◆ Text
Operate

Observability

Production telemetry runs on three legs: Sentry for errors, OpenTelemetry traces for the hot path, Horizon for queue health. The admin Site Health pill (see Site health & failed jobs) summarizes them at a glance.

Sentry

Set SENTRY_DSN and unhandled exceptions across the app flow into Sentry with stack traces, request context, and user/workspace metadata. The breadcrumb trail captures the last 100 log lines for every error. Integrated via sentry-laravel.

Useful filters in Sentry:

Tag workspace_id to scope errors to a tenant.
Tag agent_id when the error originates in a widget request.
Release tags match deploy commit SHA — easy to bisect when a regression appears.

OpenTelemetry traces

The OTEL exporter ships traces to OTEL_EXPORTER_OTLP_ENDPOINT — typically Honeycomb or Grafana Cloud Tempo. Spans wrap the hot path:

widget.message.receive — incoming HTTP, validation, JWT verify.
rag.curated.match — short-circuit check.

◆ Check your understanding
**A.** Rewrite the observability page from "Tag agent_id when" down to "validation, JWT verify.", swapping in "Datadog" for every occurrence of "Honeycomb".
**B.** What legs does the observability page say production telemetry runs on, and what is each one for?

◆ Data records
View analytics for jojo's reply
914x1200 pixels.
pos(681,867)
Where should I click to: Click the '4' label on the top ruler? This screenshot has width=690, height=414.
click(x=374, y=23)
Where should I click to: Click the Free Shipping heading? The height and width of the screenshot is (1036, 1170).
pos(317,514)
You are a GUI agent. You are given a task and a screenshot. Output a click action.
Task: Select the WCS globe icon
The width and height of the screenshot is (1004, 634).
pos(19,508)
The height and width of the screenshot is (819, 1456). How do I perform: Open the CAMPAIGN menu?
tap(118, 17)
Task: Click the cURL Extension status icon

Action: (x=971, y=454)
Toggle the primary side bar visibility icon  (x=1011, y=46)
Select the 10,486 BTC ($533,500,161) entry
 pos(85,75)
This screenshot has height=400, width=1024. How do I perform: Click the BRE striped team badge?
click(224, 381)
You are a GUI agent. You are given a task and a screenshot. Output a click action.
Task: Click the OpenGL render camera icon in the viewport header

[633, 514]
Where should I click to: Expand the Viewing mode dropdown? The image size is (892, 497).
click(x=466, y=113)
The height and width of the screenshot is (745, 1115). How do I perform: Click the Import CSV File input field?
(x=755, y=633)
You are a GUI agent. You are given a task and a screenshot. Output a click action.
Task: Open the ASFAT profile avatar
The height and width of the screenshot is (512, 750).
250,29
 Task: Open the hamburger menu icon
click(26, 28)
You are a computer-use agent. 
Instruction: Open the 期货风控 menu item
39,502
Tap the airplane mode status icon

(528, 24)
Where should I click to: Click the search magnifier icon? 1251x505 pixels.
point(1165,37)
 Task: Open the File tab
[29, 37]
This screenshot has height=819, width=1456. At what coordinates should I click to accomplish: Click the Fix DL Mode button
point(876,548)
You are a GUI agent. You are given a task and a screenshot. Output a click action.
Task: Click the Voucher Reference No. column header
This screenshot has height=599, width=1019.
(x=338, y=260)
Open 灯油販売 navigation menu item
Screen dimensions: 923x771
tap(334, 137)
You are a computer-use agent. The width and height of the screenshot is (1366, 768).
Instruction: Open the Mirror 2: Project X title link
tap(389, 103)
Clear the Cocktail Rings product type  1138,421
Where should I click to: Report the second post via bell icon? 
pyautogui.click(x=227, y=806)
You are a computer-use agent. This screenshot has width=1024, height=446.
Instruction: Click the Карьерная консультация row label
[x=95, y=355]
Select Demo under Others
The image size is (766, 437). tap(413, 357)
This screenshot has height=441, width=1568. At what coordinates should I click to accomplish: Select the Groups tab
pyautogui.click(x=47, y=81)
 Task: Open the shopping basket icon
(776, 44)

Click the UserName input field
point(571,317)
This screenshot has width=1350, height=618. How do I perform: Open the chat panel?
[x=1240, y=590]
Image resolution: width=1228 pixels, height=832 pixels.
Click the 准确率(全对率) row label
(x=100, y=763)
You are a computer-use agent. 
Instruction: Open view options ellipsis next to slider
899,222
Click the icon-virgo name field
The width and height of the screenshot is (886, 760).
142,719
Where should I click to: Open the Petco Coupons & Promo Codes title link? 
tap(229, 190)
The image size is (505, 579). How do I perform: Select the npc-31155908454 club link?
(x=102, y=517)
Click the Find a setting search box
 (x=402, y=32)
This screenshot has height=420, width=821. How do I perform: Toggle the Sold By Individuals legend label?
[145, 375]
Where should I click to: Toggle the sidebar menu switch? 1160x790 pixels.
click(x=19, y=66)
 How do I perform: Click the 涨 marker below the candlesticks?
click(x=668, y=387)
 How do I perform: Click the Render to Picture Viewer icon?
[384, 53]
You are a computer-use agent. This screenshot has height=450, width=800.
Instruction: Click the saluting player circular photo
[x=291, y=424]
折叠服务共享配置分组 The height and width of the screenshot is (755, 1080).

◆ Solution list
**A.**
Tag agent_id when the error originates in a widget request.
Release tags match deploy commit SHA — easy to bisect when a regression appears.

OpenTelemetry traces

The OTEL exporter ships traces to OTEL_EXPORTER_OTLP_ENDPOINT — typically Datadog or Grafana Cloud Tempo. Spans wrap the hot path:

widget.message.receive — incoming HTTP, validation, JWT verify.

**B.**
- Sentry: errors
- OpenTelemetry traces: the hot path
- Horizon: queue health